Oh happy day, more renovations are afoot in the Brennan household. We’re finally redoing the downstairs bathroom.
Oh, the fun you can have in PowerPoint while your husband watches the World Series…this is the layout of the bathroom as it currently stands.
We’re replacing a five-foot tub with a four-foot shower.
This shower, specifically. If you zoom in on the built-in seat, you might notice a butt print in the dust. That would be my butt print. Hey: truth in advertising – I wanted to make sure that my mom would be comfy using it, right? Oh, speaking of my mom, Mom, not to worry, there will be an industrial-strength grab bar in here.
Naturally, when you change one thing, you end up changing just about every other thing. This shower is a good six inches wider than the existing tub. That means we have to move the toilet over a few inches. Whoops, that will bump up against the four foot long vanity we have. Fortunately, I loathe the vanity, and have wanted to have at it with a crowbar and sledgehammer for some time now.
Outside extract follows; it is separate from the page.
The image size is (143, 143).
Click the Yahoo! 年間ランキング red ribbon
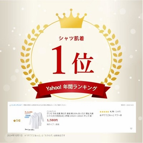point(72,89)
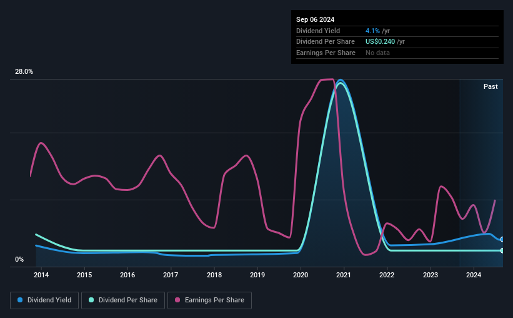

Which brings us to the new vanity. We’re going with a three foot wide one, and it will look similar to the one upstairs in our bathroom – at least, in terms of the door style, handles, and finish.
Except it will have a big swing door on the left, and two drawers on the right. You get the idea. (The one above is a foot wider than what we’re getting for the guest bathroom.) Oh: granite counter top in your basic innocuous beige.
The floor – currently white hexagonal tiles – will almost certainly be replaced by the same bamboo we have upstairs in our bathroom. And the oak-veneer-over-particle-board medicine cabinet will go far, far, away, to be replaced by a medicine cabinet in the same finish as the vanity.
We still need to figure out the lighting, since we’re currently rocking some vintage 70’s stuff that needs to join the medicine cabinet in Mistakes Were Made land. Just because I love orange doesn’t mean that everything from the 70’s was a good idea, OK?
Are you ready for pretty pictures now? Because I sure am.
OK, first, a sad picture. Animal lovers, brace yourselves.
This is the back of a pickup truck, Connecticut plates, headed south on 91. That’s a bear head in the center, and maybe three or four sets of elk antlers to the right. A big pile of mayhem.
I don’t have a problem with hunting.
I do have a problem with trophy hunting.
I’m thinking this is the upshot of trophy hunting. I’d love to be wrong about this.
Let’s look at some trees now. Today, we’re going to celebrate oak trees, the under-appreciated altos in the chorus of fall foliage.
This is New Hampshire, as seen from the coop parking lot. That whole hillside burned many decades ago, and there’s a largely even-aged stand that’s come up as a result. Or so I learned in grad school. Let’s visit some individual oaks next.
Update: Kevin would like me to point out that this picture – and the ones that follow – were taken at the Canal Street School, in Brattleboro, the site of the evening child care program that he and our buddy Patrick founded.
Apropos of nothing, have you ever wondered what a house built out of cobblestone would look like?
Now you know.
OK, now let’s go home. Yep: this is on my running route.
Hey, Mom, you know that Vermont Shepherd cheese you love so much? This field is where those sheep graze all summer.
I want to more about the cobblestone!!!!
ReplyDeleteIt's the 1860 Winslow Ward House, in Brattleboro. It's Greek Revival in design, but built of water-washed cobblestones. It is apparently the "eastern-most example of cobblestone work in the nation".
ReplyDeleteIt was bought and renovated by the local community housing trust to be an SRO - single-room occupancy - place - it's got something like 8 or 9 apartments in it.
Tons of cobblestone houses where I grew up. Very pretty.